Source data section start

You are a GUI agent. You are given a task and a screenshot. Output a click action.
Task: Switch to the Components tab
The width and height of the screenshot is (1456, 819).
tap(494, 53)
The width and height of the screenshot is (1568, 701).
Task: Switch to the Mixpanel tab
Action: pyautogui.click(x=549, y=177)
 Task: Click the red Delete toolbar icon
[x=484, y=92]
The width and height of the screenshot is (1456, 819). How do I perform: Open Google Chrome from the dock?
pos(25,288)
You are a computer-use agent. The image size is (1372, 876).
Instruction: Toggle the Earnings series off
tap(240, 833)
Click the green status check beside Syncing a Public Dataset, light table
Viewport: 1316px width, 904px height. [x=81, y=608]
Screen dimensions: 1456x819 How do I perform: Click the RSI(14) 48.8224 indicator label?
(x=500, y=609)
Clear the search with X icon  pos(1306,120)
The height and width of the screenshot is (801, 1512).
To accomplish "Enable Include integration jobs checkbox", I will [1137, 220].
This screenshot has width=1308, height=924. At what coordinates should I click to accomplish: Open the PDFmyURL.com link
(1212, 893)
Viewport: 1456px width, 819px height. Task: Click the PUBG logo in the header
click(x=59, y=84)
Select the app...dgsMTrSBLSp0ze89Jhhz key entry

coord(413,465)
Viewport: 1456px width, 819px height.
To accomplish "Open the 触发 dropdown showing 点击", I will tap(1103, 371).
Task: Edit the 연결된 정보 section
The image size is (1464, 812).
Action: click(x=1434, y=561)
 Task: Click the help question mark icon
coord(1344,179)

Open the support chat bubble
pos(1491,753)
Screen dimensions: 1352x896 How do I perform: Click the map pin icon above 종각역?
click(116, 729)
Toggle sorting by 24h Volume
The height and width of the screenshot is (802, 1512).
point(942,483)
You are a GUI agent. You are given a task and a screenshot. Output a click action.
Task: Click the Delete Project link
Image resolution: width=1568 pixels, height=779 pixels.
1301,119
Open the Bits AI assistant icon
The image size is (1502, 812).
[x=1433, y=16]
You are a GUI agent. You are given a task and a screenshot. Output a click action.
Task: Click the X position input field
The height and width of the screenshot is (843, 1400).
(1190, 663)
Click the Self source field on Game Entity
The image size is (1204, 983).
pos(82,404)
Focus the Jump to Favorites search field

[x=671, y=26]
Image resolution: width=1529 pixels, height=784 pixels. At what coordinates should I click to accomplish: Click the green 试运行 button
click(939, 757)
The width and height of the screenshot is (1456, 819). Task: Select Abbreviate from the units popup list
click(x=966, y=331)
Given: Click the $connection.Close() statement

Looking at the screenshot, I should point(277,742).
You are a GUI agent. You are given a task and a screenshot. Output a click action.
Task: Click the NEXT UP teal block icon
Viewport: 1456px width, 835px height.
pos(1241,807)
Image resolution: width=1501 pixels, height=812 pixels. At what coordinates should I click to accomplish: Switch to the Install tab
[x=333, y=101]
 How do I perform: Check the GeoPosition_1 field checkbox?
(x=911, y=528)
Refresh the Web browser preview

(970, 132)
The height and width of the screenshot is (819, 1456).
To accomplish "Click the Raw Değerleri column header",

Source data section end

**Problem description:** The data above should be duplicated exactly and completely.

**Result of the exercise:**
You are a GUI agent. You are given a task and a screenshot. Output a click action.
Task: Switch to the Components tab
The width and height of the screenshot is (1456, 819).
tap(494, 53)
The width and height of the screenshot is (1568, 701).
Task: Switch to the Mixpanel tab
Action: pyautogui.click(x=549, y=177)
 Task: Click the red Delete toolbar icon
[x=484, y=92]
The width and height of the screenshot is (1456, 819). How do I perform: Open Google Chrome from the dock?
pos(25,288)
You are a computer-use agent. The image size is (1372, 876).
Instruction: Toggle the Earnings series off
tap(240, 833)
Click the green status check beside Syncing a Public Dataset, light table
Viewport: 1316px width, 904px height. [x=81, y=608]
Screen dimensions: 1456x819 How do I perform: Click the RSI(14) 48.8224 indicator label?
(x=500, y=609)
Clear the search with X icon  pos(1306,120)
The height and width of the screenshot is (801, 1512).
To accomplish "Enable Include integration jobs checkbox", I will [1137, 220].
This screenshot has width=1308, height=924. At what coordinates should I click to accomplish: Open the PDFmyURL.com link
(1212, 893)
Viewport: 1456px width, 819px height. Task: Click the PUBG logo in the header
click(x=59, y=84)
Select the app...dgsMTrSBLSp0ze89Jhhz key entry

coord(413,465)
Viewport: 1456px width, 819px height.
To accomplish "Open the 触发 dropdown showing 点击", I will tap(1103, 371).
Task: Edit the 연결된 정보 section
The image size is (1464, 812).
Action: click(x=1434, y=561)
 Task: Click the help question mark icon
coord(1344,179)

Open the support chat bubble
pos(1491,753)
Screen dimensions: 1352x896 How do I perform: Click the map pin icon above 종각역?
click(116, 729)
Toggle sorting by 24h Volume
The height and width of the screenshot is (802, 1512).
point(942,483)
You are a GUI agent. You are given a task and a screenshot. Output a click action.
Task: Click the Delete Project link
Image resolution: width=1568 pixels, height=779 pixels.
1301,119
Open the Bits AI assistant icon
The image size is (1502, 812).
[x=1433, y=16]
You are a GUI agent. You are given a task and a screenshot. Output a click action.
Task: Click the X position input field
The height and width of the screenshot is (843, 1400).
(1190, 663)
Click the Self source field on Game Entity
The image size is (1204, 983).
pos(82,404)
Focus the Jump to Favorites search field

[x=671, y=26]
Image resolution: width=1529 pixels, height=784 pixels. At what coordinates should I click to accomplish: Click the green 试运行 button
click(939, 757)
The width and height of the screenshot is (1456, 819). Task: Select Abbreviate from the units popup list
click(x=966, y=331)
Given: Click the $connection.Close() statement

Looking at the screenshot, I should point(277,742).
You are a GUI agent. You are given a task and a screenshot. Output a click action.
Task: Click the NEXT UP teal block icon
Viewport: 1456px width, 835px height.
pos(1241,807)
Image resolution: width=1501 pixels, height=812 pixels. At what coordinates should I click to accomplish: Switch to the Install tab
[x=333, y=101]
 How do I perform: Check the GeoPosition_1 field checkbox?
(x=911, y=528)
Refresh the Web browser preview

(970, 132)
The height and width of the screenshot is (819, 1456).
To accomplish "Click the Raw Değerleri column header",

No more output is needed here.